If it helps, our IT\system thinks the x86 problem is because spacy can't work on py 3.7+ (but changing the python version backward even with conda is a bit problematic on the cs computer we are still looking for a way to downgrade our python for this.) If that is indeed the problem (python 3.8 is already used) this is going to be a problem for others in the near future.

chrisjbryant commented 4 years ago

Yes - we tried installing on python 3.7 recently and ran into a similar problem: issue

Is the old dependency a must?

Sadly, yes and no. Errant does work with spacy 2, but is 4x slower and slightly less accurate. This is because spacy's neural models are a lot slower than the old linear models. I could do something about the accuracy loss, but can't do anything about the speed loss, so still prefer v1.9. I did ask the spacy authors about updating spacy with the linear models, but they said this would be something to include in spacy 3, so I'm not sure about a timescale: link

I've not been able to recreate your error on ubuntu, so I'm still not sure what's going on there. :/ Maybe I should just start upgrading to spacy 2 despite the speed loss...

borgr commented 4 years ago

Perhaps the faster errant can be kept available for ones who need it in a separate branch?

chrisjbryant commented 4 years ago

Yea, I will start looking into it.

In the meantime, a friend just managed to install errant on a clean install of Ubuntu 18.04 with Python 3.6.9 without any problems. He ran:

apt-get install python3-pip
apt-get install python3-venv
pip3 install -U wheel
python3 -m venv errant_env
source errant_env/bin/activate
pip3 install errant
python3 -m spacy download en

If that didn't work, you can also try installing some of the packages listed in the answer by r-wheeler here.

chrisjbryant commented 4 years ago

I just update ERRANT to work with spacy >=2.2 and Python 3.7. It's slower, as predicted, but I tweaked a couple of rules so performance should be about the same!

SOURCE EXCERPT:
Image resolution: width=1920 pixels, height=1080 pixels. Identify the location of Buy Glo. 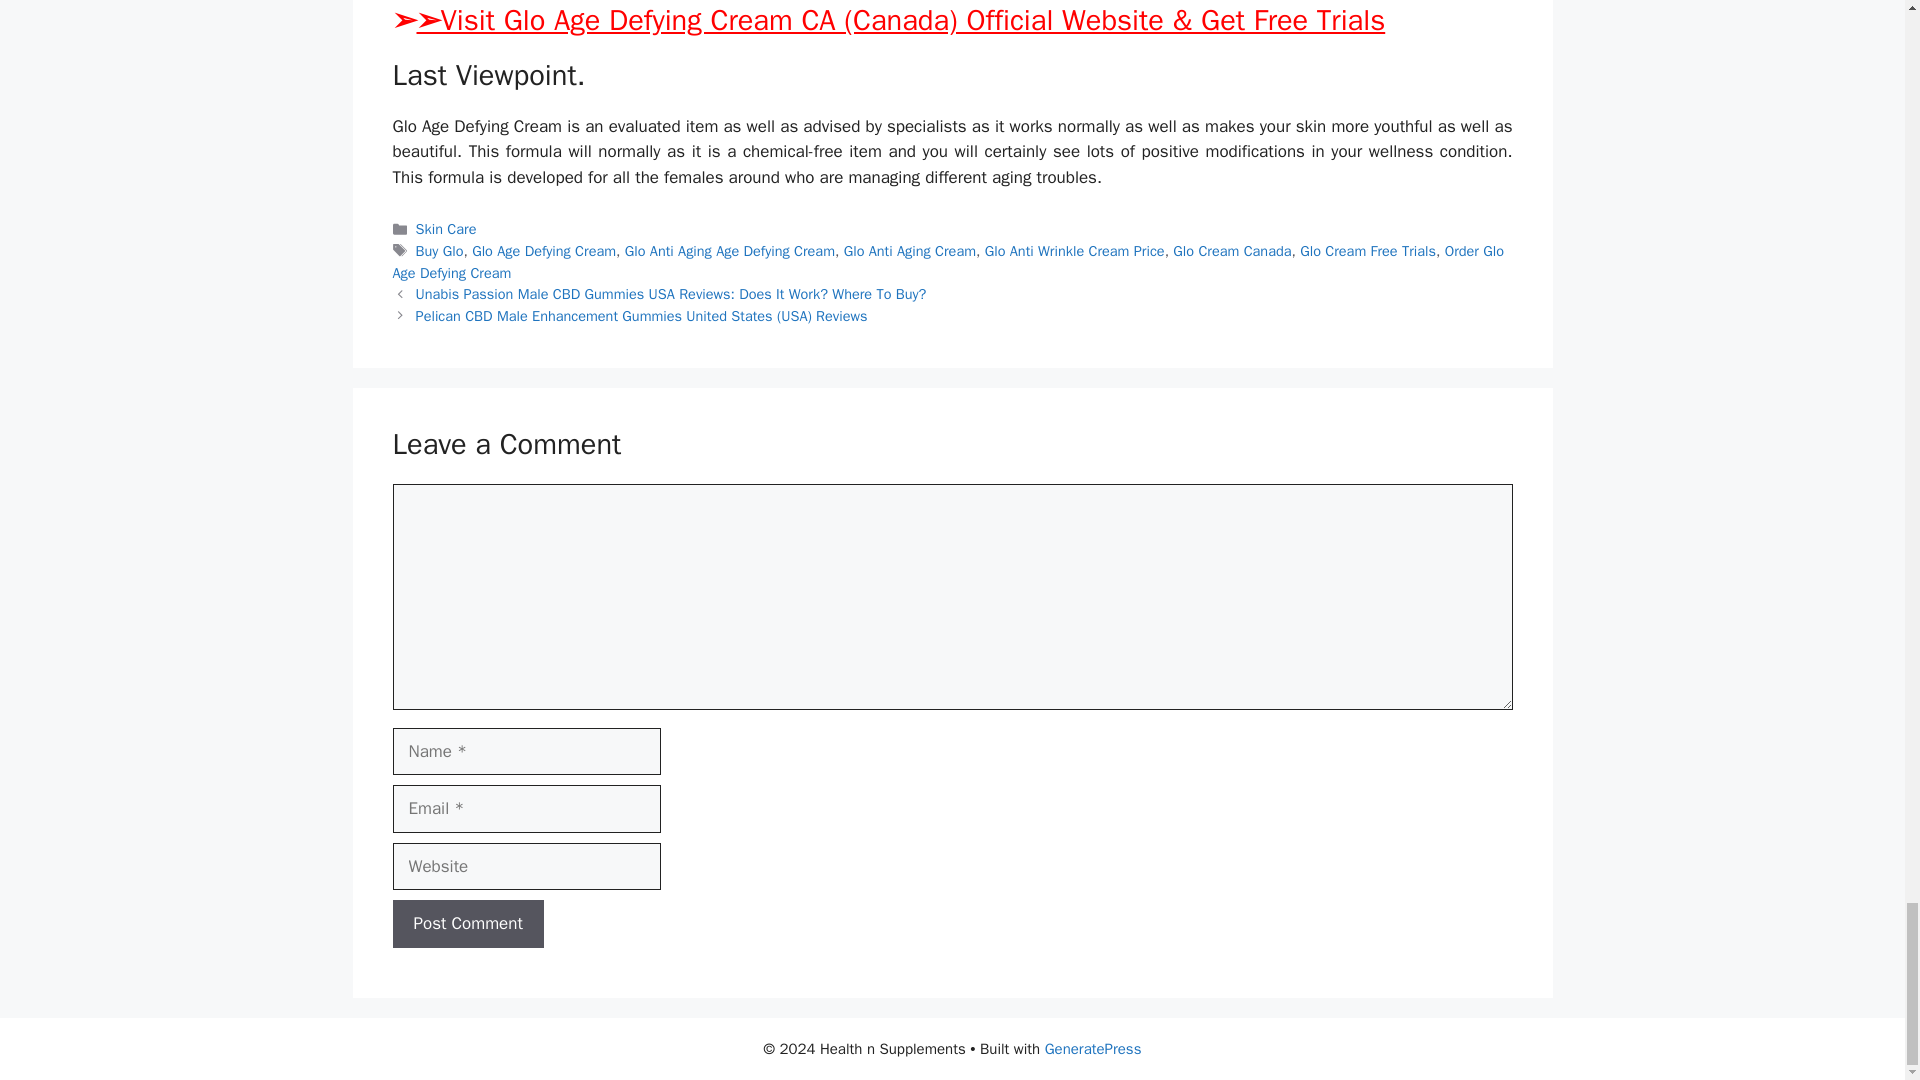
(440, 250).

EXERCISE GOAL: Summarize the forum thread about installing ERRANT in exactly two sentences.

EXPECTED OUTPUT: A commenter relays their IT system's view that an x86 problem arises because spacy can't work on Python 3.7+, and chrisjbryant replies that ERRANT works with spacy 2 but is 4x slower and slightly less accurate, so v1.9 is still preferred. Later, chrisjbryant updates ERRANT to work with spacy >=2.2 and Python 3.7, noting that it is slower but that a couple of tweaked rules should keep performance about the same.